→ **Action item**
Reproduce exactly the line that includes "Task: Click the Fantasy Points y-axis title" and all lines after it, ending with the last line of the data.

[Stored data entries]
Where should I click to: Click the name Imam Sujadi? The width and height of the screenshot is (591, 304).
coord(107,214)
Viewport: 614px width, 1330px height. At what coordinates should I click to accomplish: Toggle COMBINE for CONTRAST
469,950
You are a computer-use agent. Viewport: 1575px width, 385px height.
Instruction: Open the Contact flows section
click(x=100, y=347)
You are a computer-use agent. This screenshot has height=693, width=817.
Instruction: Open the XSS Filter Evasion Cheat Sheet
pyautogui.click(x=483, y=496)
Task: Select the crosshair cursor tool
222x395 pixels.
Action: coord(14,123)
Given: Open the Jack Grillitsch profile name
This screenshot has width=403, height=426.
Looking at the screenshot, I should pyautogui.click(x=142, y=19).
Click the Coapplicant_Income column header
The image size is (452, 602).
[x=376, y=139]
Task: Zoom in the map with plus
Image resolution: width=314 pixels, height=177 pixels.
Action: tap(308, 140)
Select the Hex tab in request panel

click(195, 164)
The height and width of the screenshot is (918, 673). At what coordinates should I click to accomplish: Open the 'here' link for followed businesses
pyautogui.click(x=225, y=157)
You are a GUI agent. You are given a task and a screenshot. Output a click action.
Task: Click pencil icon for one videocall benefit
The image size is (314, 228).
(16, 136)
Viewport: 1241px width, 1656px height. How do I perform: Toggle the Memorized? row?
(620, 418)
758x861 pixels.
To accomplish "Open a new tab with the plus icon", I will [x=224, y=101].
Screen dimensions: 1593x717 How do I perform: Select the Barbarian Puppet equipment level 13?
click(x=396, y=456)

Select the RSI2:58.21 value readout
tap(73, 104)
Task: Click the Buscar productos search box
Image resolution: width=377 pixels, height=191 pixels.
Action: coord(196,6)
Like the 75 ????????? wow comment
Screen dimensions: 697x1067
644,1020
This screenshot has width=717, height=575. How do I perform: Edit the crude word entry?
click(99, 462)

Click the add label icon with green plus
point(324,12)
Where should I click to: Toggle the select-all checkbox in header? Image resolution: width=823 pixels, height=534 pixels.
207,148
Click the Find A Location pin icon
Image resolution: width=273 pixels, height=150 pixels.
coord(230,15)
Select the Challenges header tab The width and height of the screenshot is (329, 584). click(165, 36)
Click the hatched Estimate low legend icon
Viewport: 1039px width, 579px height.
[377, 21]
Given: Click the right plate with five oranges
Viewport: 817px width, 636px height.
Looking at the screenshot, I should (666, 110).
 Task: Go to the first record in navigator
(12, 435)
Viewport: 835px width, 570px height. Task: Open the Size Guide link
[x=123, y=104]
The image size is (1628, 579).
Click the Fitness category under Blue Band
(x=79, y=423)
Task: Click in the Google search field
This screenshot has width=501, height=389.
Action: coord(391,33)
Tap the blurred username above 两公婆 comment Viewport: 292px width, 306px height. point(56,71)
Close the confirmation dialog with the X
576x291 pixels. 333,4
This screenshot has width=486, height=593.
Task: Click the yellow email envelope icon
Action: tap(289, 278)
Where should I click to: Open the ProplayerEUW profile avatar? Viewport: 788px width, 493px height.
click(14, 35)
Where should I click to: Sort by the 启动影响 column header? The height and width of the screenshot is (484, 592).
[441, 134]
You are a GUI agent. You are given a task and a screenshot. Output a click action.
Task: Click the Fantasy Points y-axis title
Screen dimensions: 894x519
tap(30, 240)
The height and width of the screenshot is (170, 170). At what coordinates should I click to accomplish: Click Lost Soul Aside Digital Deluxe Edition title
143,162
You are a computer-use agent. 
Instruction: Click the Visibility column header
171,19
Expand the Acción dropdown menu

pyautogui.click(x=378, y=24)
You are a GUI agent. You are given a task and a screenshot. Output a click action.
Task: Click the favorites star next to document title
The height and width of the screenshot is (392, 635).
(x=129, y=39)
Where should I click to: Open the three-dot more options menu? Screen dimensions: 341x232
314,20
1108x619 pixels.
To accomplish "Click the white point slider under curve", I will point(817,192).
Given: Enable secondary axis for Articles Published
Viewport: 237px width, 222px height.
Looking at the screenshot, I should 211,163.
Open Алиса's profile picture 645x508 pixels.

→ **Response for this exercise**
Task: Click the Fantasy Points y-axis title
Screen dimensions: 894x519
tap(30, 240)
The height and width of the screenshot is (170, 170). At what coordinates should I click to accomplish: Click Lost Soul Aside Digital Deluxe Edition title
143,162
You are a computer-use agent. 
Instruction: Click the Visibility column header
171,19
Expand the Acción dropdown menu

pyautogui.click(x=378, y=24)
You are a GUI agent. You are given a task and a screenshot. Output a click action.
Task: Click the favorites star next to document title
The height and width of the screenshot is (392, 635).
(x=129, y=39)
Where should I click to: Open the three-dot more options menu? Screen dimensions: 341x232
314,20
1108x619 pixels.
To accomplish "Click the white point slider under curve", I will point(817,192).
Given: Enable secondary axis for Articles Published
Viewport: 237px width, 222px height.
Looking at the screenshot, I should 211,163.
Open Алиса's profile picture 645x508 pixels.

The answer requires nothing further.